What is needed is an exact copy of the lines in the entries below from the one holding "Screen dimensions: 557x512" through the one holding "Task: Click the chevron", pictures excluded.

Material provided
***

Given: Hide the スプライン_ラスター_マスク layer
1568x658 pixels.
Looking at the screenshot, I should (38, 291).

***

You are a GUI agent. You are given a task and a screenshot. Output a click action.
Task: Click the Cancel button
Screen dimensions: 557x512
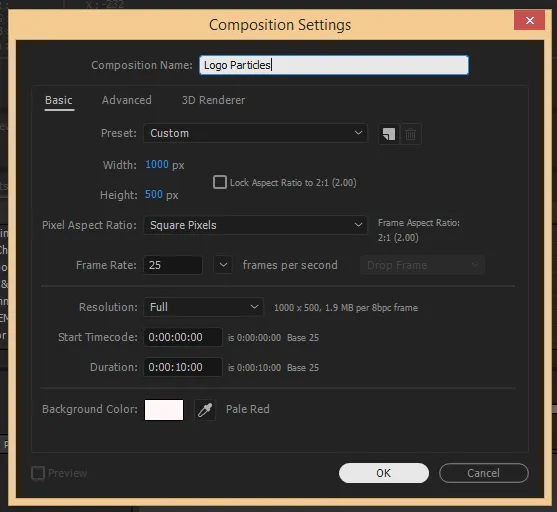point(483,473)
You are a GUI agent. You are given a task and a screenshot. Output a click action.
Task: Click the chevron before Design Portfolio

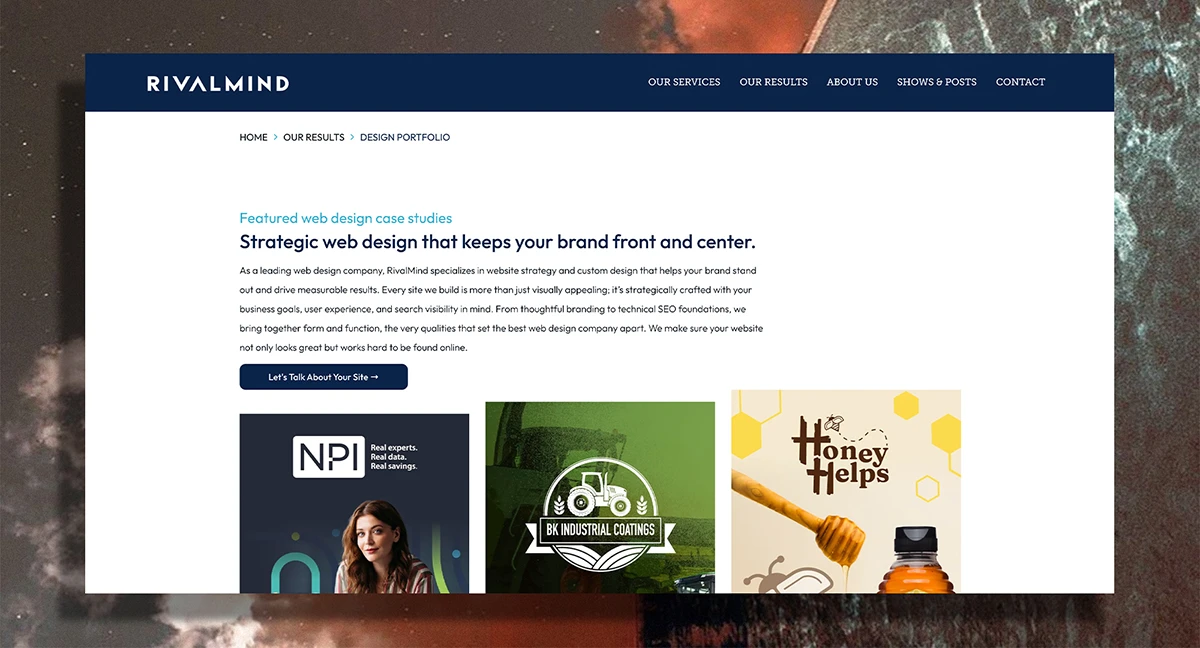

***

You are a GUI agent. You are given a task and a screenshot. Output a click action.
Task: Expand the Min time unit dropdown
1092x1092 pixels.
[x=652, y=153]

***

Result for this task
Screen dimensions: 557x512
point(483,473)
You are a GUI agent. You are given a task and a screenshot. Output a click action.
Task: Click the chevron before Design Portfolio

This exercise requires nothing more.